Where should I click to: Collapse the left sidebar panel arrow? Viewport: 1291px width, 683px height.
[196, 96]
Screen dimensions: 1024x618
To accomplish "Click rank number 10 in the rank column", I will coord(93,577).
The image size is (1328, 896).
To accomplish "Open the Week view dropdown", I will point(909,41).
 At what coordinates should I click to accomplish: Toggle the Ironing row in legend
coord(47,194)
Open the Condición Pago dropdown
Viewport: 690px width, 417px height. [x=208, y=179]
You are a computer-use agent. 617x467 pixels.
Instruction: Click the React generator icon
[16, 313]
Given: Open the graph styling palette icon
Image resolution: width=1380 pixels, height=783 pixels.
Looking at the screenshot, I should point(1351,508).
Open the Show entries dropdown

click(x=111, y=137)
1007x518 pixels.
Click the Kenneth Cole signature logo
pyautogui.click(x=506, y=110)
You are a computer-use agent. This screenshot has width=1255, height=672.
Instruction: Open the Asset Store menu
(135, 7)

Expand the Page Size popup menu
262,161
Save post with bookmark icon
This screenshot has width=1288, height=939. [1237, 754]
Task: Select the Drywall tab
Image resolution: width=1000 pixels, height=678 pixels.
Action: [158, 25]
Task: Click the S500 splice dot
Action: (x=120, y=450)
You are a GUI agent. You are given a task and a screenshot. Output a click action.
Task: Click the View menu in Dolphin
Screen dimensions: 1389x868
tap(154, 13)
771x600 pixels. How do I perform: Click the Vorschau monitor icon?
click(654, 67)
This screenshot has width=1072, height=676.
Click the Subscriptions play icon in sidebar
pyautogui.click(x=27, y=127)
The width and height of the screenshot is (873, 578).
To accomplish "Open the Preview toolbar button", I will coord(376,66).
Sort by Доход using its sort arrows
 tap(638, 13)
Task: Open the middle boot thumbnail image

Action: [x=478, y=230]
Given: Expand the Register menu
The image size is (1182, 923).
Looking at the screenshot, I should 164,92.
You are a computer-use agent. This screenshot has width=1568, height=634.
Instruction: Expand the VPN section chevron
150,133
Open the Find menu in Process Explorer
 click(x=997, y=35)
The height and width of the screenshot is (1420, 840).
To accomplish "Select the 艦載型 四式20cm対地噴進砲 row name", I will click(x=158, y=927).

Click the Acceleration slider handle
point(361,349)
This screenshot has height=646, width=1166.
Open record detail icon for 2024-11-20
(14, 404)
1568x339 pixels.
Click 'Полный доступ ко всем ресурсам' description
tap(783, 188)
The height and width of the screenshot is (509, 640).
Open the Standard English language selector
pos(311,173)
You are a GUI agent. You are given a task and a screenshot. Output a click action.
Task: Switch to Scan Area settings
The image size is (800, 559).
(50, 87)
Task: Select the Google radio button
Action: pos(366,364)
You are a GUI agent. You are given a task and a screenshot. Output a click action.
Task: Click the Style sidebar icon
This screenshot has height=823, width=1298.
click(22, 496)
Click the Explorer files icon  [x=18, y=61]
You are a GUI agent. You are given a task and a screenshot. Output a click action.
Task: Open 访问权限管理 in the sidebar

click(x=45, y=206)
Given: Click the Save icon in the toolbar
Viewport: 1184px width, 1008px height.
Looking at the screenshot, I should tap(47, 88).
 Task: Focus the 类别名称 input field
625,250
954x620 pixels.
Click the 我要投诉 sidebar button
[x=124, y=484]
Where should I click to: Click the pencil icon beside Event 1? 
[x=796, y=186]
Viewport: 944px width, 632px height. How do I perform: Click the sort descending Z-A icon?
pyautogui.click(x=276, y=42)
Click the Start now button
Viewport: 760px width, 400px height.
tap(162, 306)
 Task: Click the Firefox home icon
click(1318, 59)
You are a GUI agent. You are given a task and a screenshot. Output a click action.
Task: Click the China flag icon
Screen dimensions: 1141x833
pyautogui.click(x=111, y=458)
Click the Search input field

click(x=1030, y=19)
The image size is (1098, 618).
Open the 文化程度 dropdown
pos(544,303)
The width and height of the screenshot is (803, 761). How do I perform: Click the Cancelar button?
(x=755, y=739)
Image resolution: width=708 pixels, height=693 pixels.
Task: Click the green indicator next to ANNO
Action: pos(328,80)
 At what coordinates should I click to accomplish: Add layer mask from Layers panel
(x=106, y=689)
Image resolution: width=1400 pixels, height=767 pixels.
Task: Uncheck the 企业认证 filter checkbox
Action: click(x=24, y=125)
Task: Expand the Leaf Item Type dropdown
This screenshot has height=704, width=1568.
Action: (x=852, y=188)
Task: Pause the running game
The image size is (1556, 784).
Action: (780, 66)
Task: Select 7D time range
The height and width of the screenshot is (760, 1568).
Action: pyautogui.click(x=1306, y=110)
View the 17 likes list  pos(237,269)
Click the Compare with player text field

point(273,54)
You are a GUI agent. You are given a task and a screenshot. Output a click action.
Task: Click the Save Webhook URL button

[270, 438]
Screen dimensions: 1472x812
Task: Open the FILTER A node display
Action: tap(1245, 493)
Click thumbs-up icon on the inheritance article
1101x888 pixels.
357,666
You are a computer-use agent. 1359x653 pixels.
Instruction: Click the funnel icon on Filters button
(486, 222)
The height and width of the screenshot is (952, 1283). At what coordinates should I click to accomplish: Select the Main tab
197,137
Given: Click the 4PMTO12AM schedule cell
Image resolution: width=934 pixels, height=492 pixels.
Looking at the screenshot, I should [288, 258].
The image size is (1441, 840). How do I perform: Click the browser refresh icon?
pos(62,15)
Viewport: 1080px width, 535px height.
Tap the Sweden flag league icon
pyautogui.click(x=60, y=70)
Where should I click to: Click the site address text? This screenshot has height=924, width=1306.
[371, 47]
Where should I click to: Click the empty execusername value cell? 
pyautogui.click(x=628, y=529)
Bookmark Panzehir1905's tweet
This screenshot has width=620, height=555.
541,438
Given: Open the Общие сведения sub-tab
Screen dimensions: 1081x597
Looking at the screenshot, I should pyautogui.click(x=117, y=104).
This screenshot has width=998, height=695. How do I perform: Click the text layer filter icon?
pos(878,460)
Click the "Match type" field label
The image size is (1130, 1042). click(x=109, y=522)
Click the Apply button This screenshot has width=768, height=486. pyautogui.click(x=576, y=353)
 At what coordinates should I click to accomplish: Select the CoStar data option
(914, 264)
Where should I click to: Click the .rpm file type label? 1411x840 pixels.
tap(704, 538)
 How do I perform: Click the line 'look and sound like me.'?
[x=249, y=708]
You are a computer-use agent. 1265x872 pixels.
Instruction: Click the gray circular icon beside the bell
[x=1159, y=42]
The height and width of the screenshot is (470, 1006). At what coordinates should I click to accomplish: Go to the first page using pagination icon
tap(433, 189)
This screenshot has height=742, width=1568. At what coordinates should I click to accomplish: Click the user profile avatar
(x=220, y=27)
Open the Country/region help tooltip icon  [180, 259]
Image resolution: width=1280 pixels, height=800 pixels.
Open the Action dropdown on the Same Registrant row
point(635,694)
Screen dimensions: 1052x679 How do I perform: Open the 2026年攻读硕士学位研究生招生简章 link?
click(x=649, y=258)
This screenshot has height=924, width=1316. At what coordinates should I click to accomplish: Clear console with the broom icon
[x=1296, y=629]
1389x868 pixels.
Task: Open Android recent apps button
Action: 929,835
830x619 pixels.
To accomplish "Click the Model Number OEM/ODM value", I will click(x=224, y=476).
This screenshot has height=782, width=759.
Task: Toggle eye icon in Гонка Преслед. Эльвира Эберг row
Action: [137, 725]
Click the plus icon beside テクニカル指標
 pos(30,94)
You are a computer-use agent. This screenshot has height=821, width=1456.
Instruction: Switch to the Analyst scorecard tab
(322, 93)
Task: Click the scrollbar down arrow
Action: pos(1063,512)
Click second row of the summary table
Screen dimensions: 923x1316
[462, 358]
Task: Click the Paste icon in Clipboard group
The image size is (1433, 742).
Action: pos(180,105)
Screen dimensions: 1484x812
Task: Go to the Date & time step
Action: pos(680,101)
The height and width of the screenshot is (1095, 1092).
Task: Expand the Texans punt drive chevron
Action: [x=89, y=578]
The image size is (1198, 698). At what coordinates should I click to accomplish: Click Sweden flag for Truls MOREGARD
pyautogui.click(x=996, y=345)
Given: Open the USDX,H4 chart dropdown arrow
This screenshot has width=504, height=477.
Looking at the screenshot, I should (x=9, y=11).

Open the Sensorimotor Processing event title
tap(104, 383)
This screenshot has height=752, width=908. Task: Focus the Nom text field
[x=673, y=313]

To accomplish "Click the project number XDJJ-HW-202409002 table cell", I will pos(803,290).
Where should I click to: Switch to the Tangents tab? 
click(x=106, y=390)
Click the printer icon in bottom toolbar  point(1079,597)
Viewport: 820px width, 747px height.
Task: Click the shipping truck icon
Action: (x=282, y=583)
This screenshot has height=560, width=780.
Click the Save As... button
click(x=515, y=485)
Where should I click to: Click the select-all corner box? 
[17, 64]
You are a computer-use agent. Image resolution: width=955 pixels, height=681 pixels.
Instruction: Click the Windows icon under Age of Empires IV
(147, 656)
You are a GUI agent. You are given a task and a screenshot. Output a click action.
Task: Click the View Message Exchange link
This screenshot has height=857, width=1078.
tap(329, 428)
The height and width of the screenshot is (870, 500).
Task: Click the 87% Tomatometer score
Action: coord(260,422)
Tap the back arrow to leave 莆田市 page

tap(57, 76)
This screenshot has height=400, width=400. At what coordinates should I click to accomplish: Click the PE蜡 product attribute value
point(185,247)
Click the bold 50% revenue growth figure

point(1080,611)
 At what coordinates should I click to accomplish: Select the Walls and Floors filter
============
[WHAT IS ASKED]
Reproduce the listing above verbatim, from the line with "Expand the Page Size popup menu" to the line with "tap(638, 13)", both included.

[FINISHED EXERCISE]
Expand the Page Size popup menu
262,161
Save post with bookmark icon
This screenshot has width=1288, height=939. [1237, 754]
Task: Select the Drywall tab
Image resolution: width=1000 pixels, height=678 pixels.
Action: [158, 25]
Task: Click the S500 splice dot
Action: (x=120, y=450)
You are a GUI agent. You are given a task and a screenshot. Output a click action.
Task: Click the View menu in Dolphin
Screen dimensions: 1389x868
tap(154, 13)
771x600 pixels. How do I perform: Click the Vorschau monitor icon?
click(654, 67)
This screenshot has width=1072, height=676.
Click the Subscriptions play icon in sidebar
pyautogui.click(x=27, y=127)
The width and height of the screenshot is (873, 578).
To accomplish "Open the Preview toolbar button", I will coord(376,66).
Sort by Доход using its sort arrows
 tap(638, 13)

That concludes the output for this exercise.